## [YOUR ASSIGNMENT]
Beginning with the first line, retype exactly the records below up to and including the line with "Task: Select the"; pictures do not belong in the copy.

(Collected data entries)
================================
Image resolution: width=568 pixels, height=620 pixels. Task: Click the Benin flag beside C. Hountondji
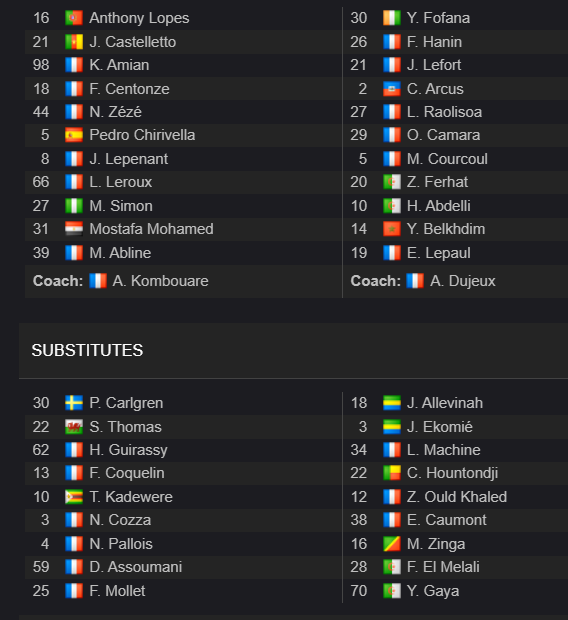[392, 473]
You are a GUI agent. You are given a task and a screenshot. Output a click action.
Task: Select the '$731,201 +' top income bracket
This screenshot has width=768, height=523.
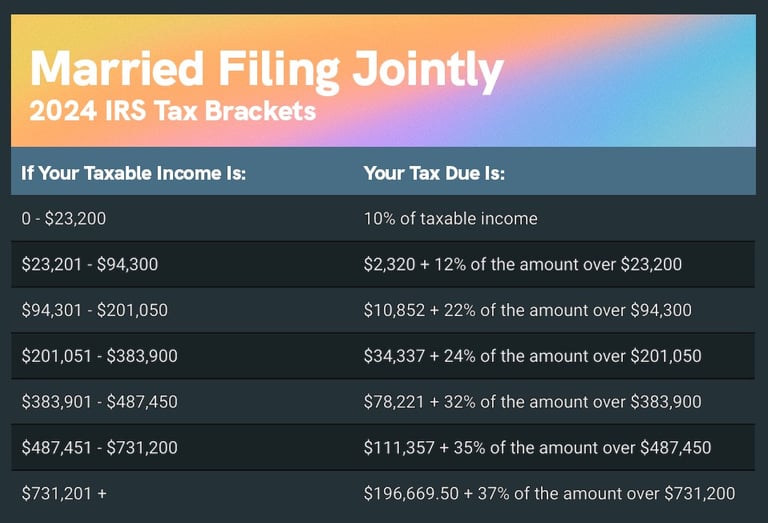64,494

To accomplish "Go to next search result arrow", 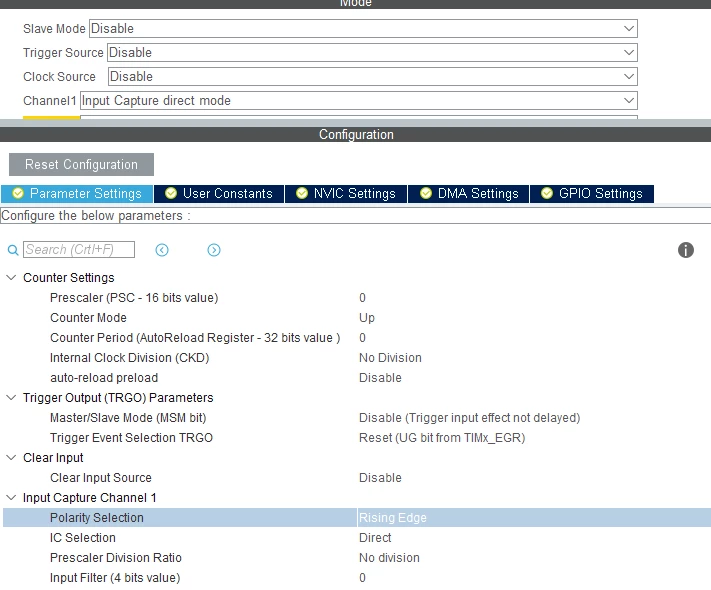I will coord(214,250).
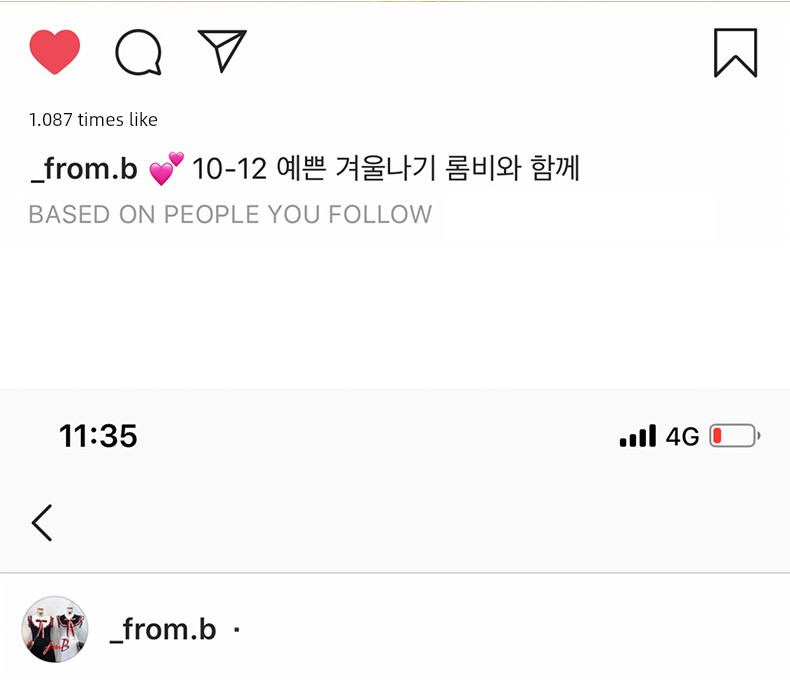The width and height of the screenshot is (790, 680).
Task: Open _from.b profile from the caption username
Action: pos(83,169)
================================
## [EXERCISE ANSWER]
Image resolution: width=568 pixels, height=620 pixels. Task: Click the Benin flag beside C. Hountondji
[392, 473]
You are a GUI agent. You are given a task and a screenshot. Output a click action.
Task: Select the '$731,201 +' top income bracket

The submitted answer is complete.